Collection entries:
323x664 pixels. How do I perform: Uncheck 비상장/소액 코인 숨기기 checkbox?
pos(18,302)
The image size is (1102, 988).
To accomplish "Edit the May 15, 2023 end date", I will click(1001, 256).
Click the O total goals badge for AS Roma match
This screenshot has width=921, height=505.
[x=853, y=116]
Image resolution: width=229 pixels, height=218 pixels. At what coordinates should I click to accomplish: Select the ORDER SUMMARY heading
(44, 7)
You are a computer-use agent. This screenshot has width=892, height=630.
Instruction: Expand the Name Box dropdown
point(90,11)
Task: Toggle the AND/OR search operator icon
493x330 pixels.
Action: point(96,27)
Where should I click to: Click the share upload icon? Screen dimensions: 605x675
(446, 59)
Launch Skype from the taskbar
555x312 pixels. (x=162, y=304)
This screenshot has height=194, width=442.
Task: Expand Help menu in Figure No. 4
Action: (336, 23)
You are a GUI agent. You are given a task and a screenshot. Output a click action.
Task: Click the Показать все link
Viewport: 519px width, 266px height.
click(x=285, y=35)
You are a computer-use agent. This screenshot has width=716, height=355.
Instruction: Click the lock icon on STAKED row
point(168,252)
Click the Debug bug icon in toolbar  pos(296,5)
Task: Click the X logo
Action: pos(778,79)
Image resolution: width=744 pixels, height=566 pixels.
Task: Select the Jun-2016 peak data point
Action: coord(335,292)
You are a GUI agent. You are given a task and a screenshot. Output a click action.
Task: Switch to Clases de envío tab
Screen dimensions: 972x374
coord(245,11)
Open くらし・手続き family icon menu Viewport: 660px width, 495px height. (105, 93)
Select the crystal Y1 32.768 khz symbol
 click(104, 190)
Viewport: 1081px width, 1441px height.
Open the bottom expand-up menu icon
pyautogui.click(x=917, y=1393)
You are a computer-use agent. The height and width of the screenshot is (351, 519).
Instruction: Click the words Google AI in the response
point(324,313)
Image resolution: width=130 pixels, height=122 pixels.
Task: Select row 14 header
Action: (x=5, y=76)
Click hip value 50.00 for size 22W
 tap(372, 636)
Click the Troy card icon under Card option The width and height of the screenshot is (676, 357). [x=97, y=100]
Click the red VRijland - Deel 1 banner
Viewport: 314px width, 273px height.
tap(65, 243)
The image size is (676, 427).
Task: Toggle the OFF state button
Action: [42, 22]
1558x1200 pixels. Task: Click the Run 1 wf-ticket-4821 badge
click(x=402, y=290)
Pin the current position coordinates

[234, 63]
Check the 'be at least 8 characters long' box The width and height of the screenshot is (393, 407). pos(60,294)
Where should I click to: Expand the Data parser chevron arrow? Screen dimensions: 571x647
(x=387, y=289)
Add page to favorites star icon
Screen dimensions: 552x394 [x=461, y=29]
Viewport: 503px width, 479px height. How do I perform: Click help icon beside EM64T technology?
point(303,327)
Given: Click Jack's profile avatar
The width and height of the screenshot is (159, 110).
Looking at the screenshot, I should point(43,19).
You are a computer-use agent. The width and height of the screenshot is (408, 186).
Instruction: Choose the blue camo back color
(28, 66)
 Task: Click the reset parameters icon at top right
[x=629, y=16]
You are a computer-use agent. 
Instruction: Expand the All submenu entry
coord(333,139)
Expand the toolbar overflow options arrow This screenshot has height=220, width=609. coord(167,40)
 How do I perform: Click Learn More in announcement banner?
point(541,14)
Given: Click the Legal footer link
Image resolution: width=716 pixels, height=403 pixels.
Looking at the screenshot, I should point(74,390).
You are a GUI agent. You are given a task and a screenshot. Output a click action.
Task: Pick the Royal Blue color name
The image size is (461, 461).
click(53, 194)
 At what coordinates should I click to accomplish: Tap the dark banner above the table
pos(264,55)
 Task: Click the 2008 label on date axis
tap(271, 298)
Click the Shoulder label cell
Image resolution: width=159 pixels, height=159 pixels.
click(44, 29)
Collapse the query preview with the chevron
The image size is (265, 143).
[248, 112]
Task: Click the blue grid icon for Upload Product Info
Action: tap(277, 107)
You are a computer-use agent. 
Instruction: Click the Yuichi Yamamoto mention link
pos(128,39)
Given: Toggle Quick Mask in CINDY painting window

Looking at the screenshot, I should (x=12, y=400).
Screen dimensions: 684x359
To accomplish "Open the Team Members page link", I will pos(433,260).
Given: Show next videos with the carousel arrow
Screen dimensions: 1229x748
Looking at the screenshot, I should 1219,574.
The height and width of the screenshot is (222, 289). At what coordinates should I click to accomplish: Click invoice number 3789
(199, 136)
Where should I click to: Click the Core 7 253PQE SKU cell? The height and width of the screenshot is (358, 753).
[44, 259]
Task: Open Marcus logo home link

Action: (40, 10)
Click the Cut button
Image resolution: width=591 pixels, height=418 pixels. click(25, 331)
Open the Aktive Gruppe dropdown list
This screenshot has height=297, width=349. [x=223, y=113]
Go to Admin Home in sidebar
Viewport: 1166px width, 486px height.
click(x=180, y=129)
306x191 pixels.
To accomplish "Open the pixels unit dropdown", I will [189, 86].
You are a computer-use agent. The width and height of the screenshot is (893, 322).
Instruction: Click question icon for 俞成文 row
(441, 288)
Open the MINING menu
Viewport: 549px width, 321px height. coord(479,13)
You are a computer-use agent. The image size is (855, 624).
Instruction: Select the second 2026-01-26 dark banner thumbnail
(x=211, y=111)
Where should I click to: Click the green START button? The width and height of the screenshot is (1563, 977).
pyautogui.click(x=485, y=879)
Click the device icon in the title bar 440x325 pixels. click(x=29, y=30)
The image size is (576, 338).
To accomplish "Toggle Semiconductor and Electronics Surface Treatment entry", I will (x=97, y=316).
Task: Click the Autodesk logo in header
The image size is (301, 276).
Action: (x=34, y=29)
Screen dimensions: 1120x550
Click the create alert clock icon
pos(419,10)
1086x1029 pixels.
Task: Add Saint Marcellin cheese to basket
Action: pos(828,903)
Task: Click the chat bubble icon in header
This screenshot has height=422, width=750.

**Task brief:** When you reply, retype each line exactly as it appears above.

**Written response:**
323x664 pixels. How do I perform: Uncheck 비상장/소액 코인 숨기기 checkbox?
pos(18,302)
The image size is (1102, 988).
To accomplish "Edit the May 15, 2023 end date", I will click(1001, 256).
Click the O total goals badge for AS Roma match
This screenshot has width=921, height=505.
[x=853, y=116]
Image resolution: width=229 pixels, height=218 pixels. At what coordinates should I click to accomplish: Select the ORDER SUMMARY heading
(44, 7)
You are a computer-use agent. This screenshot has width=892, height=630.
Instruction: Expand the Name Box dropdown
point(90,11)
Task: Toggle the AND/OR search operator icon
493x330 pixels.
Action: point(96,27)
Where should I click to: Click the share upload icon? Screen dimensions: 605x675
(446, 59)
Launch Skype from the taskbar
555x312 pixels. (x=162, y=304)
This screenshot has height=194, width=442.
Task: Expand Help menu in Figure No. 4
Action: (336, 23)
You are a GUI agent. You are given a task and a screenshot. Output a click action.
Task: Click the Показать все link
Viewport: 519px width, 266px height.
click(x=285, y=35)
You are a computer-use agent. This screenshot has width=716, height=355.
Instruction: Click the lock icon on STAKED row
point(168,252)
Click the Debug bug icon in toolbar  pos(296,5)
Task: Click the X logo
Action: pos(778,79)
Image resolution: width=744 pixels, height=566 pixels.
Task: Select the Jun-2016 peak data point
Action: coord(335,292)
You are a GUI agent. You are given a task and a screenshot. Output a click action.
Task: Switch to Clases de envío tab
Screen dimensions: 972x374
coord(245,11)
Open くらし・手続き family icon menu Viewport: 660px width, 495px height. (105, 93)
Select the crystal Y1 32.768 khz symbol
 click(104, 190)
Viewport: 1081px width, 1441px height.
Open the bottom expand-up menu icon
pyautogui.click(x=917, y=1393)
You are a computer-use agent. The height and width of the screenshot is (351, 519).
Instruction: Click the words Google AI in the response
point(324,313)
Image resolution: width=130 pixels, height=122 pixels.
Task: Select row 14 header
Action: (x=5, y=76)
Click hip value 50.00 for size 22W
 tap(372, 636)
Click the Troy card icon under Card option The width and height of the screenshot is (676, 357). [x=97, y=100]
Click the red VRijland - Deel 1 banner
Viewport: 314px width, 273px height.
tap(65, 243)
The image size is (676, 427).
Task: Toggle the OFF state button
Action: [42, 22]
1558x1200 pixels. Task: Click the Run 1 wf-ticket-4821 badge
click(x=402, y=290)
Pin the current position coordinates

[234, 63]
Check the 'be at least 8 characters long' box The width and height of the screenshot is (393, 407). pos(60,294)
Where should I click to: Expand the Data parser chevron arrow? Screen dimensions: 571x647
(x=387, y=289)
Add page to favorites star icon
Screen dimensions: 552x394 [x=461, y=29]
Viewport: 503px width, 479px height. How do I perform: Click help icon beside EM64T technology?
point(303,327)
Given: Click Jack's profile avatar
The width and height of the screenshot is (159, 110).
Looking at the screenshot, I should point(43,19).
You are a computer-use agent. The width and height of the screenshot is (408, 186).
Instruction: Choose the blue camo back color
(28, 66)
 Task: Click the reset parameters icon at top right
[x=629, y=16]
You are a computer-use agent. 
Instruction: Expand the All submenu entry
coord(333,139)
Expand the toolbar overflow options arrow This screenshot has height=220, width=609. coord(167,40)
 How do I perform: Click Learn More in announcement banner?
point(541,14)
Given: Click the Legal footer link
Image resolution: width=716 pixels, height=403 pixels.
Looking at the screenshot, I should point(74,390).
You are a GUI agent. You are given a task and a screenshot. Output a click action.
Task: Pick the Royal Blue color name
The image size is (461, 461).
click(53, 194)
 At what coordinates should I click to accomplish: Tap the dark banner above the table
pos(264,55)
 Task: Click the 2008 label on date axis
tap(271, 298)
Click the Shoulder label cell
Image resolution: width=159 pixels, height=159 pixels.
click(44, 29)
Collapse the query preview with the chevron
The image size is (265, 143).
[248, 112]
Task: Click the blue grid icon for Upload Product Info
Action: tap(277, 107)
You are a computer-use agent. 
Instruction: Click the Yuichi Yamamoto mention link
pos(128,39)
Given: Toggle Quick Mask in CINDY painting window

Looking at the screenshot, I should (x=12, y=400).
Screen dimensions: 684x359
To accomplish "Open the Team Members page link", I will pos(433,260).
Given: Show next videos with the carousel arrow
Screen dimensions: 1229x748
Looking at the screenshot, I should 1219,574.
The height and width of the screenshot is (222, 289). At what coordinates should I click to accomplish: Click invoice number 3789
(199, 136)
Where should I click to: Click the Core 7 253PQE SKU cell? The height and width of the screenshot is (358, 753).
[44, 259]
Task: Open Marcus logo home link

Action: (40, 10)
Click the Cut button
Image resolution: width=591 pixels, height=418 pixels. click(25, 331)
Open the Aktive Gruppe dropdown list
This screenshot has height=297, width=349. [x=223, y=113]
Go to Admin Home in sidebar
Viewport: 1166px width, 486px height.
click(x=180, y=129)
306x191 pixels.
To accomplish "Open the pixels unit dropdown", I will [189, 86].
You are a computer-use agent. The width and height of the screenshot is (893, 322).
Instruction: Click question icon for 俞成文 row
(441, 288)
Open the MINING menu
Viewport: 549px width, 321px height. coord(479,13)
You are a computer-use agent. The image size is (855, 624).
Instruction: Select the second 2026-01-26 dark banner thumbnail
(x=211, y=111)
Where should I click to: Click the green START button? The width and height of the screenshot is (1563, 977).
pyautogui.click(x=485, y=879)
Click the device icon in the title bar 440x325 pixels. click(x=29, y=30)
The image size is (576, 338).
To accomplish "Toggle Semiconductor and Electronics Surface Treatment entry", I will (x=97, y=316).
Task: Click the Autodesk logo in header
The image size is (301, 276).
Action: (x=34, y=29)
Screen dimensions: 1120x550
Click the create alert clock icon
pos(419,10)
1086x1029 pixels.
Task: Add Saint Marcellin cheese to basket
Action: pos(828,903)
Task: Click the chat bubble icon in header
This screenshot has height=422, width=750.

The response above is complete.